My rights don't end where your fear begins.
(Score: 3, Informative) by isostatic on Thursday March 14 2019, @08:32PM (3 children)
Looks like they moved to wildcard certs for
DNS Name: *.soylentnews.org
DNS Name: *.sylnt.us
DNS Name: soylentnews.org
DNS Name: sylnt.us
last July.
However before then there were 17 certs with lets encrypt
chat.soylentnews.org
chat.sylnt.us
dev.soylentnews.org
irc1.sylnt.us
irc2.sylnt.us
irc-logs.soylentnews.org
irc.soylentnews.org
irc-stats.soylentnews.org
irc.sylnt.us
lists.soylentnews.org
logs.sylnt.us
mail.soylentnews.org
postfixadmin.soylentnews.org
stats.sylnt.us
vm.soylentnews.org
webmail.soylentnews.org
wiki.soylentnews.org
There was also a cert for www.soylentnews.org with Gandi, but that expired last june. Go back to 2015 and there was also "chillax.soylentnews.org", which had a Startcom cert (I think they were free -- they were/are a Chinese CA that got into some wrongdoing a couple of years ago)

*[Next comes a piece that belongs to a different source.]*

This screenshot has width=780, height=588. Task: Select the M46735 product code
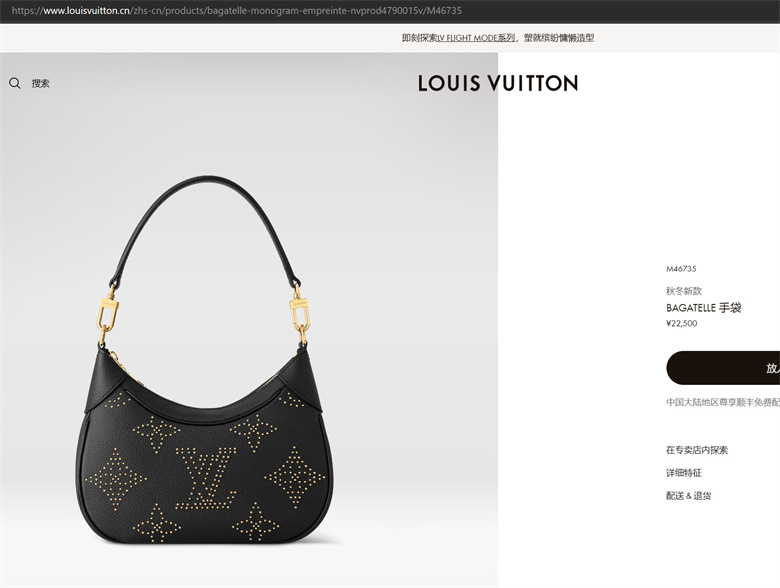[x=681, y=269]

All of those appear to host pages on port 80, so I'm interested in the reason to not use /.well-known/acme-challange authentication, with a weekly renewal cronjob running. Avoid spreading a wildcard cert/key so far and wide, and have nothing manual to do.
(Score: 2) by NewNic on Thursday March 14 2019, @08:52PM
Exactly.
It's very easy to have multiple names in a certificate with Let's encrypt.
lib·er·tar·i·an·ism ˌlibərˈterēənizəm/ noun: Magical thinking that useful idiots mistake for serious political theory
(Score: 2) by The Mighty Buzzard on Thursday March 14 2019, @09:34PM (1 child)
You can't use http challenges for wildcard certs, must be dns-01.
My rights don't end where your fear begins.